Je prendrai comme exemple une suggestion de Pierre Fortin pour en arriver à un contrôle plus efficace de l’inflation :

Il faudrait, par exemple, jeter à la poubelle ces dinosaures qui nous servent de codes du travail, prendre pour acquis la nécessité de signer uniquement des contrats de travail d’un an et tenter de les signer partout au cours d’une période donnée [18].

Ce que vise l’économiste, c’est mettre fin, par cette simultanéité et cette périodicité, au jeu de saute-mouton qui perpétue l’inflation. La figure du dinosaure évoquée ici veut démontrer l’archaïsme de certains arrangements institutionnels élaborés à une époque pré-inflation maintenant révolue. Il faudrait cependant l’examiner systématiquement, la considérer comme partie de tout un système, de toute une écologie qu’il faut manipuler avec soin.
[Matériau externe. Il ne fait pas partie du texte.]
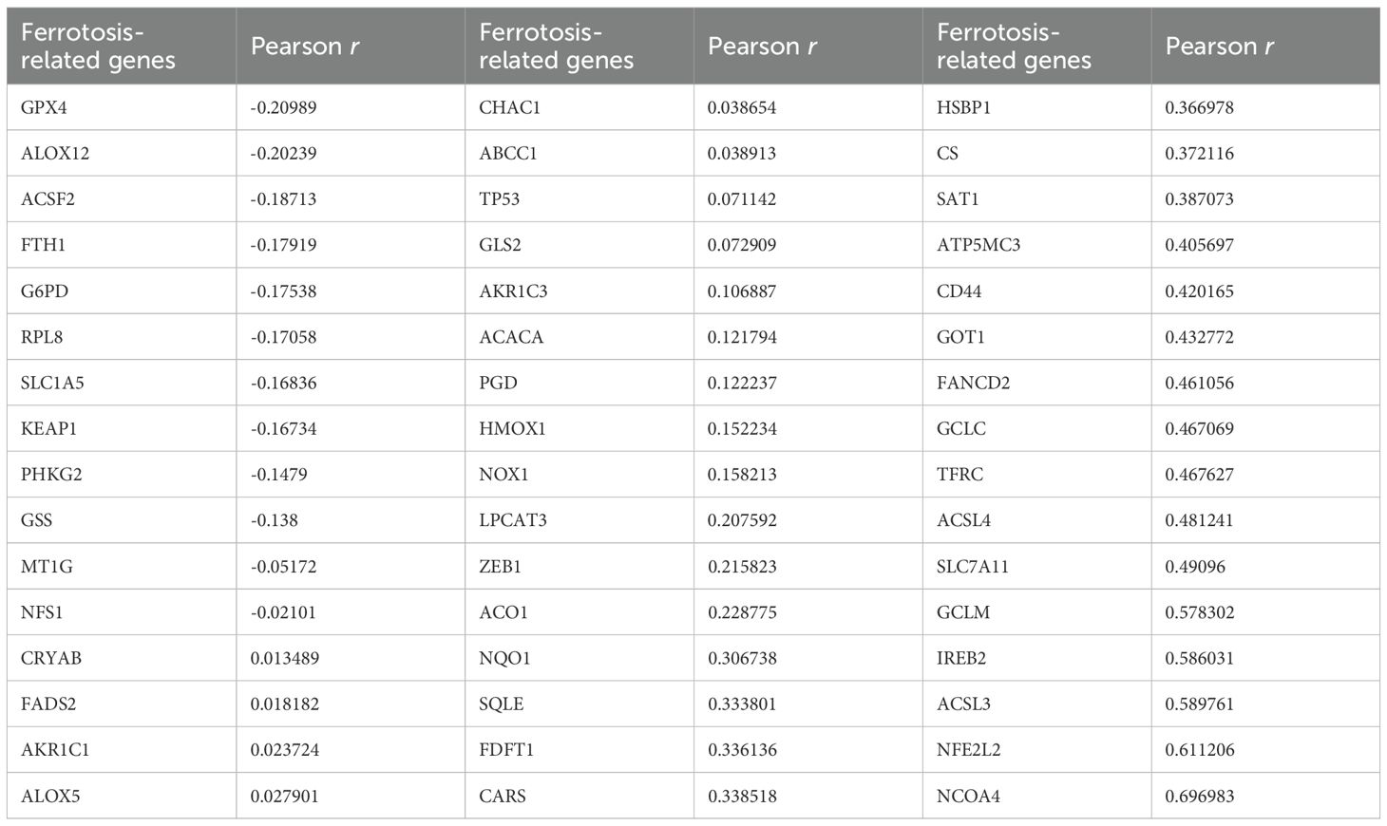Click the GPX4 gene cell

pyautogui.click(x=44, y=107)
En d’autres termes, notre régime de relations de travail est un produit historique complexe, élaboré petit à petit au gré de circonstances changeantes ; il paraît difficile d’en changer brusquement un aspect, le découpage du temps, sans en bouleverser l’économie et changer du tout au tout les rapports entre les parties. Ainsi, quel type de partenaire aux négociations est susceptible de voir ses ressources s’affaiblir le plus rapidement dans une succession de mobilisations rapprochées, puisqu’annuelles : l’État, les grandes entreprises ou les P.M.E., les divers syndicats selon leur taille, leur secteur d’activité ou leur modèle d’organisation ? De même, une telle multiplication de négociations contraintes, quant à leur durée, a bien des chances d’aboutir à une prodigieuse centralisation par l’État du système de relations de travail. Comment assurer en effet que tous les accords soient conclus simultanément, sinon en imposant aux partenaires récalcitrants, en fin de la période prévue, ce que l’État considèrera convenable. À l’ère des contrôles temporaires de prix et de revenus succéderait vraisemblablement celle de la négociation permanente au sommet, voire même, si on extrapole à partir de l’histoire de la négociation dans le secteur public québécois, celle d’un ordinaire de lois spéciales.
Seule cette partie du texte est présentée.